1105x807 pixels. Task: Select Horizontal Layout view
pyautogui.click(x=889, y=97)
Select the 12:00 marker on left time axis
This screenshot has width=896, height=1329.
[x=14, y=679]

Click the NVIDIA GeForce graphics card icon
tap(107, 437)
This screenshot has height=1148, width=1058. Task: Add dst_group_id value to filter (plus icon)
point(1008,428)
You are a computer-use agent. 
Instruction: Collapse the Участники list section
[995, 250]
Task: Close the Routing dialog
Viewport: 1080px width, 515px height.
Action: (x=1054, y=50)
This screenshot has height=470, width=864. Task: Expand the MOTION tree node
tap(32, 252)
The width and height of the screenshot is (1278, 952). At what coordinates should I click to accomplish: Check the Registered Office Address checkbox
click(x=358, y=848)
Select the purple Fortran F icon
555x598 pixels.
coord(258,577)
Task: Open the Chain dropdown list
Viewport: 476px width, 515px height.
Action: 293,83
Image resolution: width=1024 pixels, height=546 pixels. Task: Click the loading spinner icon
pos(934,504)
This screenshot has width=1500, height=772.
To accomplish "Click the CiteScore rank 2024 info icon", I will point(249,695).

● **Task item**
Here the answer is the exact run of lines above, from the line with "Task: Close the Routing dialog" down to the last, and nothing else.

● **Reply**
Task: Close the Routing dialog
Viewport: 1080px width, 515px height.
Action: (x=1054, y=50)
This screenshot has height=470, width=864. Task: Expand the MOTION tree node
tap(32, 252)
The width and height of the screenshot is (1278, 952). At what coordinates should I click to accomplish: Check the Registered Office Address checkbox
click(x=358, y=848)
Select the purple Fortran F icon
555x598 pixels.
coord(258,577)
Task: Open the Chain dropdown list
Viewport: 476px width, 515px height.
Action: 293,83
Image resolution: width=1024 pixels, height=546 pixels. Task: Click the loading spinner icon
pos(934,504)
This screenshot has width=1500, height=772.
To accomplish "Click the CiteScore rank 2024 info icon", I will point(249,695).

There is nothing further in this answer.